> **Extracted data**

------------------------------

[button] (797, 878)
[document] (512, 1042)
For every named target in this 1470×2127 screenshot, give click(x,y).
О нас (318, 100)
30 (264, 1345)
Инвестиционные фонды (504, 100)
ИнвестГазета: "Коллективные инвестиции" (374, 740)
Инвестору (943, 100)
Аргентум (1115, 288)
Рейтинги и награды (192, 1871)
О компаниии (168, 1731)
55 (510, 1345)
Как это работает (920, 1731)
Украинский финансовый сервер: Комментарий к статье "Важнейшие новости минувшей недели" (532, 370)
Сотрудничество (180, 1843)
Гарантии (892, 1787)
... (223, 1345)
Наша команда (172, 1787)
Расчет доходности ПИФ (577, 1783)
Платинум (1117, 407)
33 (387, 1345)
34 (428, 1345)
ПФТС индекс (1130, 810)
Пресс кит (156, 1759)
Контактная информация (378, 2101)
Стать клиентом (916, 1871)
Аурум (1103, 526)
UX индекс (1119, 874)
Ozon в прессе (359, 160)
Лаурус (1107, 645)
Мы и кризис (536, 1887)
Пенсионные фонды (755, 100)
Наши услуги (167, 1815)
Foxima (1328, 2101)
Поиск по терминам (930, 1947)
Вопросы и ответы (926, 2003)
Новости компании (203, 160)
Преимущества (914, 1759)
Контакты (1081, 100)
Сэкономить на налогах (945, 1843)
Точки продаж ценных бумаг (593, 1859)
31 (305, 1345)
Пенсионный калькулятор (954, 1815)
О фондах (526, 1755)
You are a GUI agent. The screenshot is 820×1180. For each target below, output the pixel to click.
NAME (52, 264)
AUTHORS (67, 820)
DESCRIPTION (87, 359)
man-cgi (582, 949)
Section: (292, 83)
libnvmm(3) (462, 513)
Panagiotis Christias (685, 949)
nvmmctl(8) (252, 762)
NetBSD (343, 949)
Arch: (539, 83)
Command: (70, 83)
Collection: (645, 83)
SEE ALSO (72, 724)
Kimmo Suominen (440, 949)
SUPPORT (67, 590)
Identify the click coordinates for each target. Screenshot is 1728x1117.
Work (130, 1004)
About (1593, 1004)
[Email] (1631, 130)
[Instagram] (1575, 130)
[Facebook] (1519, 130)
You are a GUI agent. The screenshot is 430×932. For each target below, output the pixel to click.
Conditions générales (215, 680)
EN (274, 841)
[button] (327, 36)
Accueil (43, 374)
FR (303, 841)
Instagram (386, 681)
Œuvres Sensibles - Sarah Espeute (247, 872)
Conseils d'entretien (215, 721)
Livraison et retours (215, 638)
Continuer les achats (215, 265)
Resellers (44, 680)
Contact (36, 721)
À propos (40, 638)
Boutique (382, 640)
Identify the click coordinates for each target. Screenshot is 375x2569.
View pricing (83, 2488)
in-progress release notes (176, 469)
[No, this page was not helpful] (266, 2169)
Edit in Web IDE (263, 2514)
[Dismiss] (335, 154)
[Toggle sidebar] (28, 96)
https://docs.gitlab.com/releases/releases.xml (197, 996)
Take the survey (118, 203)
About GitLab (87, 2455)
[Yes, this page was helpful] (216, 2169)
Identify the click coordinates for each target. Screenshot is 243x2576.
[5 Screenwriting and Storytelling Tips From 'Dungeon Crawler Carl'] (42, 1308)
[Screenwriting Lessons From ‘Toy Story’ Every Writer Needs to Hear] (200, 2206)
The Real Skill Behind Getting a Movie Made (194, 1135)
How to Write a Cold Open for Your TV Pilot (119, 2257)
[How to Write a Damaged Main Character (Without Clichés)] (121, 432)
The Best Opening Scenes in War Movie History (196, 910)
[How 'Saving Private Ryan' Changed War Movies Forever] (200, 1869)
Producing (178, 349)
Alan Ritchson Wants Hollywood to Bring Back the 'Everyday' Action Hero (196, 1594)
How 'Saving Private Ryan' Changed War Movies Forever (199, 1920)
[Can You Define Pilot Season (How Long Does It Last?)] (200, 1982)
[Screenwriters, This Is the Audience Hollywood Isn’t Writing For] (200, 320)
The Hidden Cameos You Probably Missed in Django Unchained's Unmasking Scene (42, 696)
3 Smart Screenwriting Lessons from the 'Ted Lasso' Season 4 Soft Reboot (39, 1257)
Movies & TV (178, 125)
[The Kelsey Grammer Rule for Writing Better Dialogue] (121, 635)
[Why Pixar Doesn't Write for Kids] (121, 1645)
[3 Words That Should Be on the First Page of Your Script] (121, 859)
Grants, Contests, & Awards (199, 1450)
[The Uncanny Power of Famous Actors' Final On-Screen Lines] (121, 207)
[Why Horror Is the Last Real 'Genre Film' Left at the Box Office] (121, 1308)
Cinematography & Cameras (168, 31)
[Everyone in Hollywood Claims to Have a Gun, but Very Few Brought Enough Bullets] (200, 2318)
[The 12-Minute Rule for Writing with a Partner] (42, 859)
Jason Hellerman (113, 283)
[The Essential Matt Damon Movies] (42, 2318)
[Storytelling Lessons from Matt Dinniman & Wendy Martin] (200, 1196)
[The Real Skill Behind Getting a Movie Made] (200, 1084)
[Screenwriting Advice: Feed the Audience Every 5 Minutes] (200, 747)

------------------------------

> **Activity**
Using the listing above, copy exactly the line that contains "Лаурус (1107, 645)", the line that contains "Section: (292, 83)", and each line that falls between them.

> **Exercise response**
Лаурус (1107, 645)
Мы и кризис (536, 1887)
Пенсионные фонды (755, 100)
Наши услуги (167, 1815)
Foxima (1328, 2101)
Поиск по терминам (930, 1947)
Вопросы и ответы (926, 2003)
Новости компании (203, 160)
Преимущества (914, 1759)
Контакты (1081, 100)
Сэкономить на налогах (945, 1843)
Точки продаж ценных бумаг (593, 1859)
31 (305, 1345)
Пенсионный калькулятор (954, 1815)
О фондах (526, 1755)
You are a GUI agent. The screenshot is 820×1180. For each target below, output the pixel to click.
NAME (52, 264)
AUTHORS (67, 820)
DESCRIPTION (87, 359)
man-cgi (582, 949)
Section: (292, 83)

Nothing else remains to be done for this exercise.